TEXT SHOWN:
═══
Is CME a Buy? What to Consider in 2026
Last updated July 2026
Short answer
The bull case for CME Group (CME) rests on Record trading volumes: Average daily volume hit a record 36.2 million contracts in Q1 2026, up 22 percent year over year with records across all six asset classes. Revenue (TTM) is ~$6.7B. If you believe that thesis holds, the real questions become position sizing and overlap, not timing. The main risk to that view: Revenue is cyclical and tied to trading volumes, so a prolonged low-volatility environment can depress activity and fees. Whether CME is a buy comes down to whether you believe the thesis. This is informational, not a recommendation, and Walnut is not an investment adviser.
CME Group operates the largest futures and options marketplace in the world, spanning six asset classes: interest rates, equity indexes, energy, agricultural commodities, metals and foreign exchange. It earns money mainly from clearing and transaction fees charged on every contract traded and cleared, plus market-data and information-services revenue, and it benefits from owning both the exchange and the clearinghouse that guarantees trades. Volumes rise with hedging demand and market volatility, which is why record average daily volume has been the main engine of recent results. The investment picture is that of a wide-moat, capital-light franchise with operating margins near 65 to 70 percent and heavy free-cash-flow generation, which funds a regular quarterly dividend plus a variable year-end dividend that together produce a high headline yield. The trade-offs are a full valuation for an exchange, sensitivity to interest-rate activity and volatility cycles, and emerging competitive and regulatory threats (FMX in Treasury futures, perpetual-futures offerings from crypto venues) that could pressure the moat over time.
═══
DIRECTIVES:
[A] According to the CME overview, why could a prolonged low-volatility environment hurt CME Group? Explain in one to three sentences.
[B] Print the part of the CME overview between "Is CME a Buy?" and "an investment adviser.", inclusive.
The items that follow have no connection to the CME overview.

(Rows on where targets appear)
═══
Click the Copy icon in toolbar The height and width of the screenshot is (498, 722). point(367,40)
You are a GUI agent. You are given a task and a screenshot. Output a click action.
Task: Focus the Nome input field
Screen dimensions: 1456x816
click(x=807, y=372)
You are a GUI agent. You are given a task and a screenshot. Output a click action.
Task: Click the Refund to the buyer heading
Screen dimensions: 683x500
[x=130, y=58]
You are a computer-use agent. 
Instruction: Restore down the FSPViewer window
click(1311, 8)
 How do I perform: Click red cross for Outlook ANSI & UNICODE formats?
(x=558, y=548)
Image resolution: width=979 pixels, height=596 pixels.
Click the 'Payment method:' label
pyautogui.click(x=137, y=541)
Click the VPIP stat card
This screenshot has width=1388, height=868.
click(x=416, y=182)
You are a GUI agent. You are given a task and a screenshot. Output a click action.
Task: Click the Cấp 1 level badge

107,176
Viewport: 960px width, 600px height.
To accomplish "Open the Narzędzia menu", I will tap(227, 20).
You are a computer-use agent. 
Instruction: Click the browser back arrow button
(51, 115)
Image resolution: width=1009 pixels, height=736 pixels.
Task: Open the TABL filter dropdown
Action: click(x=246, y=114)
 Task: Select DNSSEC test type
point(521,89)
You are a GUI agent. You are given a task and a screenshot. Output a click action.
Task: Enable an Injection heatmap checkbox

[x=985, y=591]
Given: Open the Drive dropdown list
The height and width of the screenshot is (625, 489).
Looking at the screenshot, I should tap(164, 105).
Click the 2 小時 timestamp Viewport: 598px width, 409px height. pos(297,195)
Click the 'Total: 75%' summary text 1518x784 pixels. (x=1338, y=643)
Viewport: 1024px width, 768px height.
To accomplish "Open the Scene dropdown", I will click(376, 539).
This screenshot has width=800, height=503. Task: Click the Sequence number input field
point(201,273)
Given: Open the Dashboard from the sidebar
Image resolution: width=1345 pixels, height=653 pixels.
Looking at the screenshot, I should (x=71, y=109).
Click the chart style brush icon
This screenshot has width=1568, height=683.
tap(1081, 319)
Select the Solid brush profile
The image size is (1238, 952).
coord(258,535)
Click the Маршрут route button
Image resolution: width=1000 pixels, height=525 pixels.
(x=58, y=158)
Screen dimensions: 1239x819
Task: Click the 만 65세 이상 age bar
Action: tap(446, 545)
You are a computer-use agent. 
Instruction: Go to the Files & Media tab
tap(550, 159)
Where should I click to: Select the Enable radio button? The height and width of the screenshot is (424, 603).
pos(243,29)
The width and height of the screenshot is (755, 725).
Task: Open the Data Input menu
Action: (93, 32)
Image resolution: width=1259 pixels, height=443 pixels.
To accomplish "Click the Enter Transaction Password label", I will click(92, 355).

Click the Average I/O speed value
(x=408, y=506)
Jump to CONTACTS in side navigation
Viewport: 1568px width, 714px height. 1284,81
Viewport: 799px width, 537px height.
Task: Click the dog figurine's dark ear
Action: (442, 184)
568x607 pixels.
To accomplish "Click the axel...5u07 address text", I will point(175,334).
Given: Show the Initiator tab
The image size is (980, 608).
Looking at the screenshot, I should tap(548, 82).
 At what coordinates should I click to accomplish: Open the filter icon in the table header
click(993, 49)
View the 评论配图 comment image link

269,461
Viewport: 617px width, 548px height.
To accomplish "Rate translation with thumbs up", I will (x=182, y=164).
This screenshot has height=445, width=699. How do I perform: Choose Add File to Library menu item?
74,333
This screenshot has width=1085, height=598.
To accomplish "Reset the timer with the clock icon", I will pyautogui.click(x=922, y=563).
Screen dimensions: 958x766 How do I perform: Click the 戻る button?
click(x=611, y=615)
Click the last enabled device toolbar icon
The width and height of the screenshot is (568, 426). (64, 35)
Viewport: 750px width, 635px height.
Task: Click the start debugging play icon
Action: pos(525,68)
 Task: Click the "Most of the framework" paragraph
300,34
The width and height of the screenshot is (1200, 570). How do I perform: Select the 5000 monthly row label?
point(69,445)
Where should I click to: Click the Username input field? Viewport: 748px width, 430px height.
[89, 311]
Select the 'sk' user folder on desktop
═══
SOLUTIONS TO THE EXERCISE:
[A] CME Group's revenue is cyclical and tied to trading volumes, so a long stretch of low volatility can depress activity and the fees it collects. The company earns money mainly from clearing and transaction fees charged on every contract traded and cleared, and volumes rise with hedging demand and market volatility.

[B]
Is CME a Buy? What to Consider in 2026
Last updated July 2026
Short answer
The bull case for CME Group (CME) rests on Record trading volumes: Average daily volume hit a record 36.2 million contracts in Q1 2026, up 22 percent year over year with records across all six asset classes. Revenue (TTM) is ~$6.7B. If you believe that thesis holds, the real questions become position sizing and overlap, not timing. The main risk to that view: Revenue is cyclical and tied to trading volumes, so a prolonged low-volatility environment can depress activity and fees. Whether CME is a buy comes down to whether you believe the thesis. This is informational, not a recommendation, and Walnut is not an investment adviser.